→ RECORDS FOR THE TASK
==============================

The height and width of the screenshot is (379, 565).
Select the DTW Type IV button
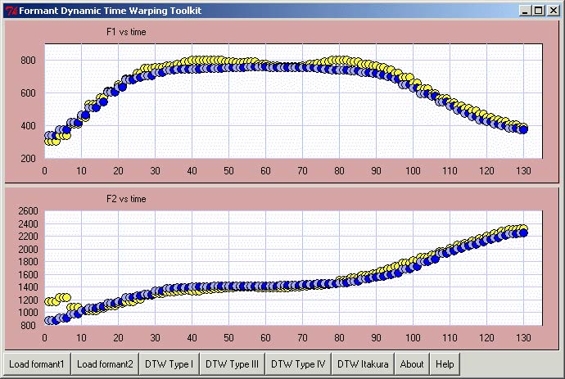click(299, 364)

==============================

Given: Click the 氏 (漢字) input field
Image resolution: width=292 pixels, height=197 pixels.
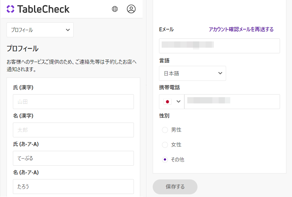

==============================

→ WHAT TO WORK ON
Turn the stretch of the records that opens with the line containing "The height and" and closes with the line containing "click(299, 364)" into a Markdown table with the columns Row and Line text, numbering each line and skipping any blank ones. Leave the pictures out of your answer.

→ RESPONSE BELOW
| Row | Line text |
|---|---|
| 1 | The height and width of the screenshot is (379, 565). |
| 2 | Select the DTW Type IV button |
| 3 | click(299, 364) |